Meta-analysis of three genome-wide association studies identifies susceptibility loci for colorectal cancer at 1q41, 3q26.2, 12q13.13 and 20q13.33.
Houlston RS., Cheadle J., Dobbins SE., Tenesa A., Jones AM., Howarth K., Spain SL., Broderick P., Domingo E., Farrington S., Prendergast JGD., Pittman AM., Theodoratou E., Smith CG., Olver B., Walther A., Barnetson RA., Churchman M., Jaeger EEM., Penegar S., Barclay E., Martin L., Gorman M., Mager R., Johnstone E., Midgley R., Niittymäki I., Tuupanen S., Colley J., Idziaszczyk S., COGENT Consortium None., Thomas HJW., Lucassen AM., Evans DGR., Maher ER., CORGI Consortium None., COIN Collaborative Group None., COINB Collaborative Group None., Maughan T., Dimas A., Dermitzakis E., Cazier J-B., Aaltonen LA., Pharoah P., Kerr DJ., Carvajal-Carmona LG., Campbell H., Dunlop MG., Tomlinson IPM.

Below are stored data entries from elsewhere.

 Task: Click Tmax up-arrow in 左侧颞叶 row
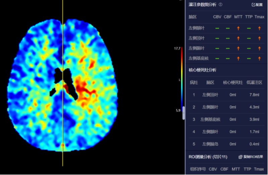click(x=259, y=49)
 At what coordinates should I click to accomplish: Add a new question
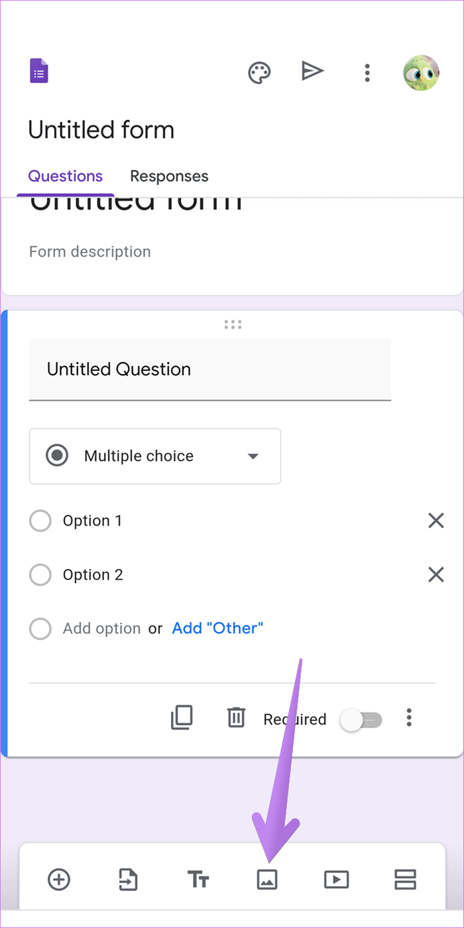pyautogui.click(x=59, y=880)
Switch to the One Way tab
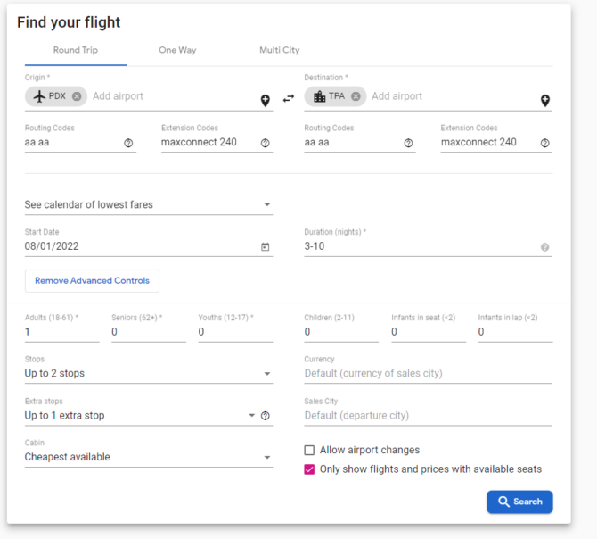 [177, 50]
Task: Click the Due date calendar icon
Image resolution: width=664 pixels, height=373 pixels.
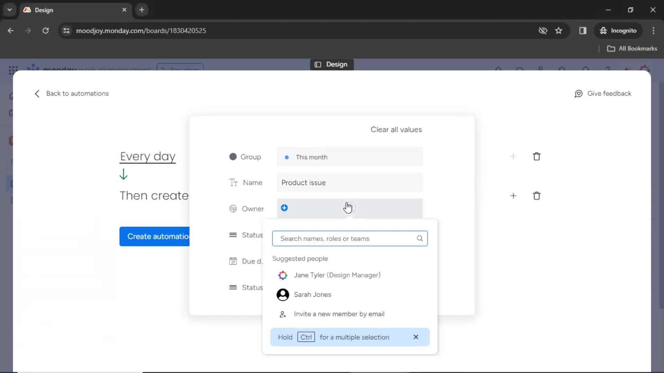Action: (x=233, y=261)
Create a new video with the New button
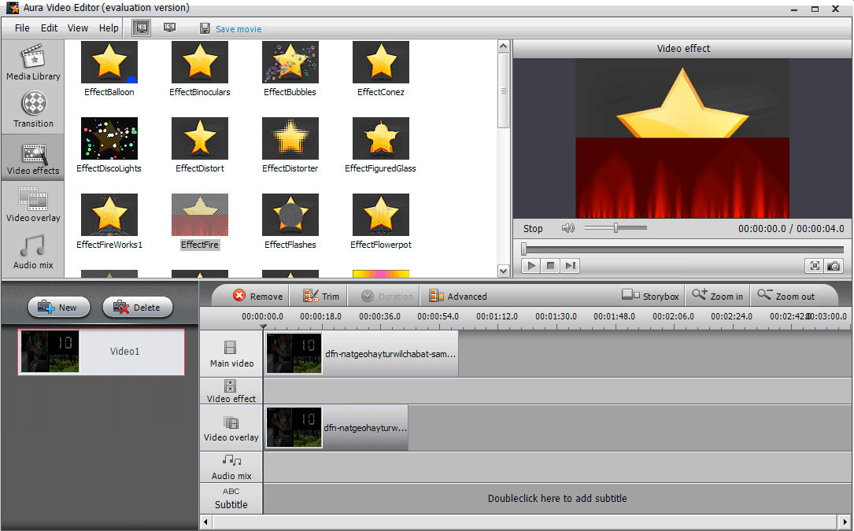Image resolution: width=854 pixels, height=531 pixels. (x=58, y=307)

Genome-wide association studies (GWAS) have identified ten loci harboring common variants that influence risk of developing colorectal cancer (CRC). To enhance the power to identify additional CRC risk loci, we conducted a meta-analysis of three GWAS from the UK which included a total of 3,334 affected individuals (cases) and 4,628 controls followed by multiple validation analyses including a total of 18,095 cases and 20,197 controls. We identified associations at four new CRC risk loci: 1q41 (rs6691170, odds ratio (OR) = 1.06, P = 9.55 × 10⁻¹⁰ and rs6687758, OR = 1.09, P = 2.27 × 10⁻⁹, 3q26.2 (rs10936599, OR = 0.93, P = 3.39 × 10⁻⁸), 12q13.13 (rs11169552, OR = 0.92, P = 1.89 × 10⁻¹⁰ and rs7136702, OR = 1.06, P = 4.02 × 10⁻⁸) and 20q13.33 (rs4925386, OR = 0.93, P = 1.89 × 10⁻¹⁰). In addition to identifying new CRC risk loci, this analysis provides evidence that additional CRC-associated variants of similar effect size remain to be discovered.